[Start of section]
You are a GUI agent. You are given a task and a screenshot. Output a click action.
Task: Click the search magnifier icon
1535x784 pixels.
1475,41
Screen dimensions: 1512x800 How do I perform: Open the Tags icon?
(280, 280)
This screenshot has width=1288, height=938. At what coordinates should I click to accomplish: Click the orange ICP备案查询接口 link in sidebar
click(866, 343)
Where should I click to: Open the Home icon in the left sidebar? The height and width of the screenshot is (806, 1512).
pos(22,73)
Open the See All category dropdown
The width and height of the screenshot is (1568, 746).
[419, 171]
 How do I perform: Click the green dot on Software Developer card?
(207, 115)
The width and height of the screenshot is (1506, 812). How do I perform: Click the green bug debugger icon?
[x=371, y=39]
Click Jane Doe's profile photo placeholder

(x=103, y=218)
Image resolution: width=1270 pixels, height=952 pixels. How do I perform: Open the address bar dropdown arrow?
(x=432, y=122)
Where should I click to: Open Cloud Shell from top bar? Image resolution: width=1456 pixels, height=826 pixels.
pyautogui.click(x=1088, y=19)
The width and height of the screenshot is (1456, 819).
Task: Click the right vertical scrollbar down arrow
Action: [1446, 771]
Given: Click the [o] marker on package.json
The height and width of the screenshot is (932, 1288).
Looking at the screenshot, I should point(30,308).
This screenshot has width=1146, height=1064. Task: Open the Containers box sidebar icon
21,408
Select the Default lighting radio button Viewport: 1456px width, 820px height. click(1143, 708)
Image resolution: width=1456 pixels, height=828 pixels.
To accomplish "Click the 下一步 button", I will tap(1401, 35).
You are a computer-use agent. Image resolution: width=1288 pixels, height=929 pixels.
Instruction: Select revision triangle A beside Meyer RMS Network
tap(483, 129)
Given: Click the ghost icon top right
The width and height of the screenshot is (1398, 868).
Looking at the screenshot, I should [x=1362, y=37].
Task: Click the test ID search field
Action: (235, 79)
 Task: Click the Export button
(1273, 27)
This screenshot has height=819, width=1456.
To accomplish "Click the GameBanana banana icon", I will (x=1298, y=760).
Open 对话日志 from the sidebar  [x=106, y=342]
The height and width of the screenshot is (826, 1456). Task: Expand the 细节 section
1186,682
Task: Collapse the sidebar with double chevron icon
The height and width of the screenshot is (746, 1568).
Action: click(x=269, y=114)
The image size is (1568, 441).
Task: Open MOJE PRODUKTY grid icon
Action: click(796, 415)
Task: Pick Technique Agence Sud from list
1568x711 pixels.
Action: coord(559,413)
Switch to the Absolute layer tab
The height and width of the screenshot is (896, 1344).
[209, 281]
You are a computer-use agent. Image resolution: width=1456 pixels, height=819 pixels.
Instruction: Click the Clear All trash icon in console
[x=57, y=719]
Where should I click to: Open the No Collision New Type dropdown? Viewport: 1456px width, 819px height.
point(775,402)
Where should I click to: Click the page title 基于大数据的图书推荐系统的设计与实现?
[End of section]
# Prompt
Please transcribe exactly the lines above from the line that has "Task: Click the search magnifier icon" up to and including the line that has "Given: Click the ghost icon top right"; no other line belongs in the answer.

# Your response
Task: Click the search magnifier icon
1535x784 pixels.
1475,41
Screen dimensions: 1512x800 How do I perform: Open the Tags icon?
(280, 280)
This screenshot has width=1288, height=938. At what coordinates should I click to accomplish: Click the orange ICP备案查询接口 link in sidebar
click(866, 343)
Where should I click to: Open the Home icon in the left sidebar? The height and width of the screenshot is (806, 1512).
pos(22,73)
Open the See All category dropdown
The width and height of the screenshot is (1568, 746).
[419, 171]
 How do I perform: Click the green dot on Software Developer card?
(207, 115)
The width and height of the screenshot is (1506, 812). How do I perform: Click the green bug debugger icon?
[x=371, y=39]
Click Jane Doe's profile photo placeholder

(x=103, y=218)
Image resolution: width=1270 pixels, height=952 pixels. How do I perform: Open the address bar dropdown arrow?
(x=432, y=122)
Where should I click to: Open Cloud Shell from top bar? Image resolution: width=1456 pixels, height=826 pixels.
pyautogui.click(x=1088, y=19)
The width and height of the screenshot is (1456, 819).
Task: Click the right vertical scrollbar down arrow
Action: [1446, 771]
Given: Click the [o] marker on package.json
The height and width of the screenshot is (932, 1288).
Looking at the screenshot, I should point(30,308).
This screenshot has width=1146, height=1064. Task: Open the Containers box sidebar icon
21,408
Select the Default lighting radio button Viewport: 1456px width, 820px height. click(1143, 708)
Image resolution: width=1456 pixels, height=828 pixels.
To accomplish "Click the 下一步 button", I will tap(1401, 35).
You are a computer-use agent. Image resolution: width=1288 pixels, height=929 pixels.
Instruction: Select revision triangle A beside Meyer RMS Network
tap(483, 129)
Given: Click the ghost icon top right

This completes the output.